Texas Pacific Land's value add is a little different. "Truly one of a kind," the company earns royalties on oil and gas production in West Texas and benefits from developments on the land it owns, Davolos said.

In effect, giants such as Exxon Mobil, Chevron and EOG Resources pay Texas Pacific to operate in its West Texas oilfields and other organizations pay it to build pipelines, roads, power lines or water systems on its land, making for cost-efficient returns, he said.

It's similar with Franco Nevada, which earns its royalties from the precious metal mining business, Davolos said. Archer-Daniels-Midland, which processes the world's crops, should earn a higher "crushing margin" by pushing higher input costs to their customers, he said.

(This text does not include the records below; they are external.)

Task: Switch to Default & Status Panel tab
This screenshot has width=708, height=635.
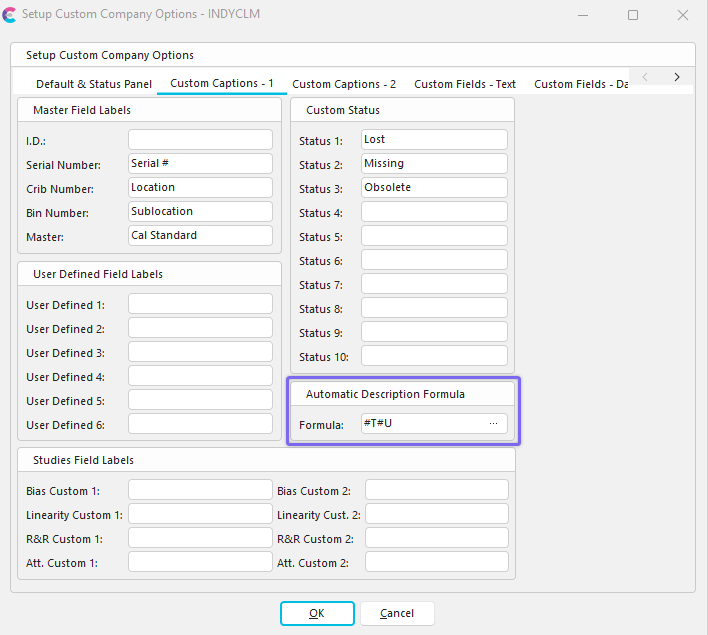Action: pyautogui.click(x=94, y=84)
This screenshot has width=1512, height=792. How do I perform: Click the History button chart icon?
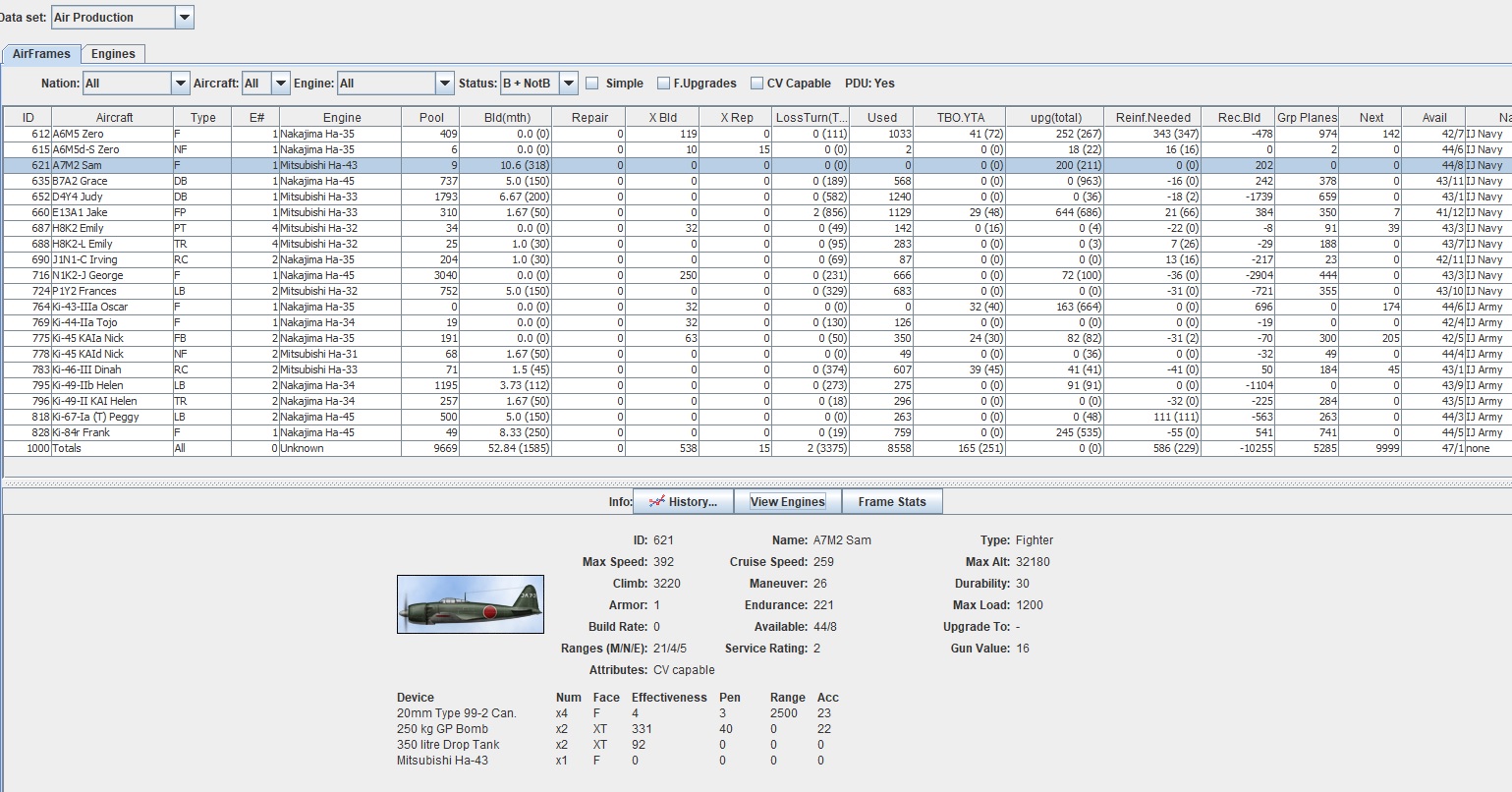[x=656, y=501]
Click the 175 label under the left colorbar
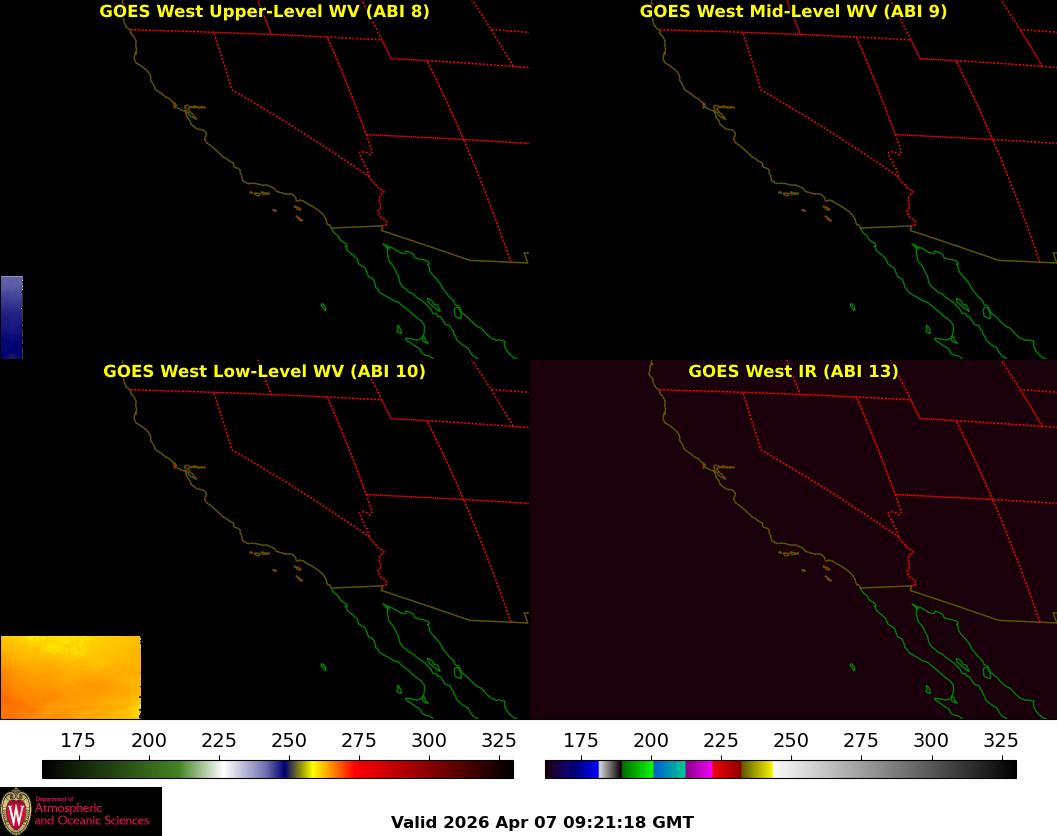This screenshot has width=1057, height=836. pyautogui.click(x=78, y=740)
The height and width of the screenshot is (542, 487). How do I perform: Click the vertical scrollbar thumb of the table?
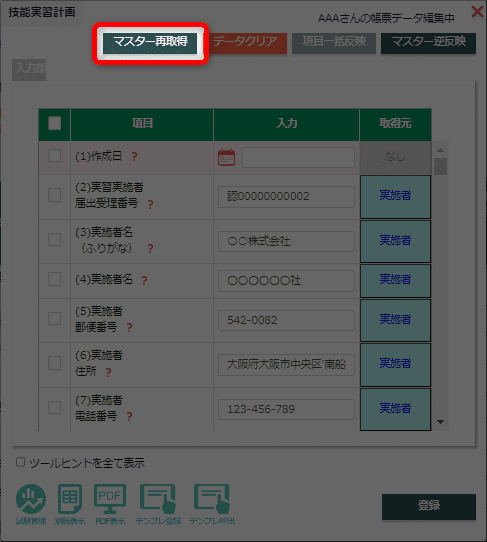click(440, 167)
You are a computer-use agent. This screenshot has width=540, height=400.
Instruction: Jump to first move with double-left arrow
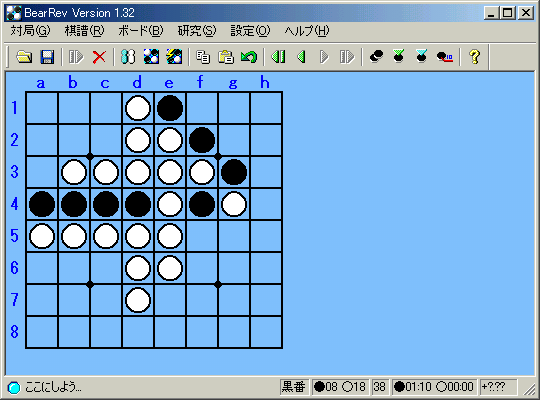pyautogui.click(x=278, y=57)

As for the stock exchanges, they should benefit from inflation's "ripple effects," Davolos said.

"The Intercontinental Exchange, Deutsche Bourse, the CME, they operate very large derivative exchanges, which allow people to both hedge and speculate on all of this instability or volatility that might arise as a function of inflation," he said. "If there's a couple trillion dollars more [in] notional derivative volume, the exchanges spend very little money to basically earn that revenue and a lot of that converts into operating income."

INFL's positive track record is likely just getting started, Davolos added.

"I think the long-term trend still points to pretty strong reflation ultimately shifting into inflation," he said.

The ETF closed less than half of 1% higher on Friday.